» **Requirement**: Could the lines from the line bearing "At what coordinates" to the end of the records below be copied exactly, with the pictures left out and no other lines added?

(Stored records)
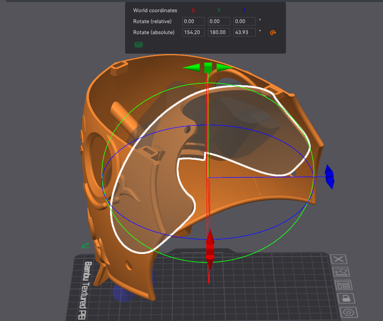Select the Rotate (relative) X field
This screenshot has width=383, height=321.
click(x=193, y=21)
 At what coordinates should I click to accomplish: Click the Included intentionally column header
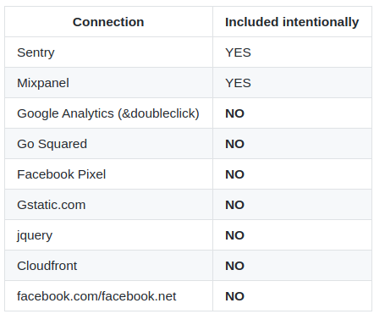coord(292,22)
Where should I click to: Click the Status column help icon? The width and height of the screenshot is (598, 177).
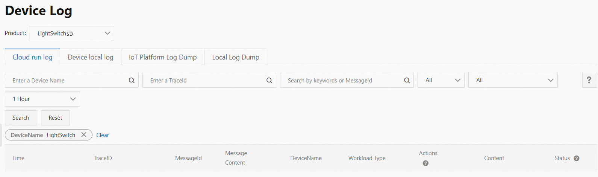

» **Response box**:
 At what coordinates should I click to accomplish: Click the Included intentionally column header
coord(292,22)
Where should I click to: Click the Status column help icon? The width and height of the screenshot is (598, 177).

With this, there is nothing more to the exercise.